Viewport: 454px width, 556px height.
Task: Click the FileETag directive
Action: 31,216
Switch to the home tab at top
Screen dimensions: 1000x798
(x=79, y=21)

== == ==

Reproduce the data above line for line, without changing anything.

Viewport: 454px width, 556px height.
Task: Click the FileETag directive
Action: 31,216
Switch to the home tab at top
Screen dimensions: 1000x798
(x=79, y=21)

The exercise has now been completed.